1. Rule 4(1)(b) of Schedule I headed 'Rules for the computation of profits for the purposes of War Profits Tax' of the Gwalior War Profits Tax Ordinance, Samvat 2001 (hereinafter referred to as the Ordinance), provided :
'4. In computing the profits of a business carried on by a company, no deduction shall be made in respect of -
(1) remuneration paid to directors if during any part of the accounting period concerned, they had controlling interest in the company; Provided that this sub-rule shall not apply -
(b) to the remuneration of any managing agent where such remuneration is included in the profits of the managing agents' business for the purposes of the War Profits Tax'.
2. The respondent - Binod Mills Co. Ltd. which had its business at Ujjain in the State of Gwalior was a company whose profits were liable to War Profits Tax under the Ordinance. The company was managed by a managing agency firm - M/s. Binodiram Balchand which had, by reason of its shareholding exceeding 50% of the issued share-capital, a controlling interest in the company. The respondent-company was assessed to War Profits Tax for three chargeable accounting periods - July 1, 1944, to December 31, 1944, January 1, 1945, to December 31, 1945, and January 1, 1946, to June 30, 1946. During each of these accounting-periods the respondent-company had paid remuneration to its managing-agents and claimed to deduct the remuneration so paid in the computation of its business profits during these three periods. The assessing-officer disallowed the claim on the ground that the remuneration received by the managing-agency firm had not been factually assessed in the hands of the managing-agents and that consequently the matter was covered by the opening words of rule 4 and not saved by proviso (b) to the rule. An appeal against this order of assessment was dismissed by the appellate authority and thereafter by the Commissioner of War Profits Tax in revision. But at the request of the respondent the Commissioner submitted a reference under section 46(1) of the Ordinance to the High Court of Madhya Pradesh of the following question for its decision :
'Whether in computing the profits of a business carried on by a company deduction shall be in respect of any remuneration to any managing-agent where such remuneration is included in the profits of the managing agent's business for the purpose of the War Profits Tax ?'
3. There was a consolidated reference in respect of the three chargeable accounting periods. The learned Judges of the High Court answered the question in favour of the respondent and held that the remuneration, even though paid to a managing-agent who had a controlling interest in the company, was a permissible deduction for the purpose of computing the profits of the company for the purposes of the War Profits Tax. The High Court was thereafter moved by the appellant for the grant of certificates of fitness for appeals to this Court under section 47 of the Ordinance and the certificates having been granted these three appeals which relate to the three chargeable accounting periods have been preferred to this Court.

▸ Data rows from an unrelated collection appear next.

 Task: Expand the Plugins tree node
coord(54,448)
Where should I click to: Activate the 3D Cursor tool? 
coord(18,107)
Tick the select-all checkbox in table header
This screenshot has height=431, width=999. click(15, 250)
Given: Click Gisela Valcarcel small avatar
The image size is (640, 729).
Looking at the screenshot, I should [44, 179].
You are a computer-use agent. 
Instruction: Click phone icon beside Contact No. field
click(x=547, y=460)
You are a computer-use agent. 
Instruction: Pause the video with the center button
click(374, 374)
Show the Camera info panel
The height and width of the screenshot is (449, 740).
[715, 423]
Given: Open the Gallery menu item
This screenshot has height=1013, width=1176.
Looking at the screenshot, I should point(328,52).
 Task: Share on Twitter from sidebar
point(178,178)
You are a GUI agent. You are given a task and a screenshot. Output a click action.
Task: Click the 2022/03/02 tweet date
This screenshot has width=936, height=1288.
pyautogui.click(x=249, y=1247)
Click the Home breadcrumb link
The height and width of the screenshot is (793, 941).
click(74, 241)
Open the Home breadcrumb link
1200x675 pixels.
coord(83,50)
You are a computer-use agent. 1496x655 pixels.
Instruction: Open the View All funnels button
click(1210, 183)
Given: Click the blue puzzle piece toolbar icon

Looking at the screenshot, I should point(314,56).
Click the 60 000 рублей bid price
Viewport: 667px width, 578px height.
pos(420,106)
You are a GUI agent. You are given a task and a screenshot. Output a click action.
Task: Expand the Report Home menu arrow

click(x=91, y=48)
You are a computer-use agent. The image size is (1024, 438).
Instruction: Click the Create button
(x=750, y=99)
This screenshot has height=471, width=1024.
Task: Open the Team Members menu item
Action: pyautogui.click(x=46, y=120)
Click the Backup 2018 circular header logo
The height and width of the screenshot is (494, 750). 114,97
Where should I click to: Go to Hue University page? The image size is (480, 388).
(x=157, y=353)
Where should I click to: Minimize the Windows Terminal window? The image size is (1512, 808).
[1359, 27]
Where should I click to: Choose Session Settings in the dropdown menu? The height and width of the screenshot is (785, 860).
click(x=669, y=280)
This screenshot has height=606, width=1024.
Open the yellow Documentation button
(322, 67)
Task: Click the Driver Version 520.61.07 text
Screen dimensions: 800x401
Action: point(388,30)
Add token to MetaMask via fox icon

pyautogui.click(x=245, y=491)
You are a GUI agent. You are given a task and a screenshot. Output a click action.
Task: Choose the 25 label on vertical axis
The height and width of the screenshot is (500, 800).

4. Before proceeding further it might be convenient to set out certain facts to appreciate the form of the question which might provoke some enquiry. There was not much dispute, and even if there was, it was abandoned fairly early, that M/s. Binodiram Balchand were 'directors' of the company within the meaning of the Ordinance and had a controlling interest in the company. In this connection we might advert to the definition of 'director' in section 2(10) of the Ordinance :
'2. (10) 'director' includes any person occupying the position of a director by whatever name called and also includes any person who -
(i) is a manager of the company or concerned in the management of the business; and
(ii) is remunerated out of the funds of the business; and
(iii) is the beneficial owner of not less than 20 per cent. of the ordinary share capital of the company'.
5. The controlling interest being established, it was common ground that the remuneration paid to the managing-agent could not be deducted in computing the profits of the company unless it fell within proviso (b) of rule 4(1).
6. Before the departmental authorities it was suggested on behalf of the company that the expression 'included' in proviso (b) meant 'disclosed in the return of the director' and on this basis it was contended that as M/s Binodiram Balchand had, in the statement of their own Profit & Loss account for Samvat 2000, 2001 and 2002, disclosed the managing agency commission received by them the remuneration had been 'included' in their profits for the purposes of the War Profits Tax, though for reasons which are unnecessary to discuss they claimed that the sum was not liable to be brought to tax and this claim was accepted. This argument which was rejected by the departmental authorities is however responsible for the form of the question referred to the High Court. This contention however was not apparently repeated before the High Court and does not figure in the judgment as part of the reasoning of the learned Judges in the judgment now under appeal and has not been relied upon before us. We shall thereafter say no more about it, but proceed to deal with the substantial question raised.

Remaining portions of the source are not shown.